Для исполнения подобного рода музыки создавались ансамбли, в основном достаточно ограниченные по составу включенных в них инструментов, среди которых все больший вес обретали электроинструменты, и все большее внимание уделявшие обеспечивающей их “работу” электронной аппаратуре. С самого своего рождения поп-музыка получила “несокрушимую” опору в виде мощной ритмизированной основы и, соответственно, обеспечивающей “прочность” этой основы ритм-группы. Важнейшей же вехой, которой было отмечено подлинное начало эры поп-музыки, стали выступления в начале 60-х годов быстро обретшей ни с чем не сравнимую популярность английской молодежной группы “Битлз”.

▶ **Задание**
Почему, согласно фрагменту о поп-музыке выше, ансамбли уделяли всё больше внимания электронной аппаратуре? Ответьте одним-двумя предложениями.

▶ **Записи данных**
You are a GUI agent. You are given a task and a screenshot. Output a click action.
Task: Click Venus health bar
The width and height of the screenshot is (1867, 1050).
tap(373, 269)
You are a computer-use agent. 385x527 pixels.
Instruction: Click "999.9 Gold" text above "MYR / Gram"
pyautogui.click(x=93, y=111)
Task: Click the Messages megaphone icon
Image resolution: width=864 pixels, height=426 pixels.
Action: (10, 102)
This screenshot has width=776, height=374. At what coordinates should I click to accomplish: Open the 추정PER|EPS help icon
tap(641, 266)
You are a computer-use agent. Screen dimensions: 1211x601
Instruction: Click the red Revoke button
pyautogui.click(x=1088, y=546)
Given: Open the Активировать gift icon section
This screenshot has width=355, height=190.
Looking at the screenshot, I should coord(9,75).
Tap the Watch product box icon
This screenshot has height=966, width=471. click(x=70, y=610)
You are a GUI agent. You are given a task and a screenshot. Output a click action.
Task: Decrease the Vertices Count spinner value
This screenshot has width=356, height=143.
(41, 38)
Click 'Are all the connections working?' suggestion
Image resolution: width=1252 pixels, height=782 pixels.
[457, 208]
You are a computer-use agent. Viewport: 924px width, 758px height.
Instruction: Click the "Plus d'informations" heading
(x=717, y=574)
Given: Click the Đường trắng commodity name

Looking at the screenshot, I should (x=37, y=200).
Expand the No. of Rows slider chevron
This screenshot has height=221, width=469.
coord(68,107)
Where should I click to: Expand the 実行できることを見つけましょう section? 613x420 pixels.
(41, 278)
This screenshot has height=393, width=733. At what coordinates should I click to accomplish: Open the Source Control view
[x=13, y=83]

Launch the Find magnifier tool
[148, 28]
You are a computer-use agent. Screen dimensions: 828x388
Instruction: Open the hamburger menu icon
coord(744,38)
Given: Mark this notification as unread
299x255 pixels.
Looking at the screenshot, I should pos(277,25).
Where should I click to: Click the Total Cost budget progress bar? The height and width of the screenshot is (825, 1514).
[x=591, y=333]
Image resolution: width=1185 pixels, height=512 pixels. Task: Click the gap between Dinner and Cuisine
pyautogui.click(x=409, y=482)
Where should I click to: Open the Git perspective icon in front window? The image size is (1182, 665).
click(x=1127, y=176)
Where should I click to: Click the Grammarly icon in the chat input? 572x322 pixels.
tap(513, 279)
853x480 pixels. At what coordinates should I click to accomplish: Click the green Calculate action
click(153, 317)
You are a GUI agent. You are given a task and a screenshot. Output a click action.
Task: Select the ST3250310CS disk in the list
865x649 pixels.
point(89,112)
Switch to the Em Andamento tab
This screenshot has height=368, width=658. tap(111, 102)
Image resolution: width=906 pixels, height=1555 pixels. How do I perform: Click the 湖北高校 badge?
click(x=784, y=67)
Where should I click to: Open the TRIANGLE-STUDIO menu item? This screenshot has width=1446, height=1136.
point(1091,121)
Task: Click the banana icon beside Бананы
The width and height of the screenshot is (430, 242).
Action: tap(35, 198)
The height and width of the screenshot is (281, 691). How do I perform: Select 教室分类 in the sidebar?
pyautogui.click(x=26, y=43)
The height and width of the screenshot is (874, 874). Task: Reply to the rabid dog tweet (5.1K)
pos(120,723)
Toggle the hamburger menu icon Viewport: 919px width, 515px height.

▶ **Результат выполнения**
В составе ансамблей всё больший вес обретали электроинструменты, а их «работу» обеспечивала электронная аппаратура.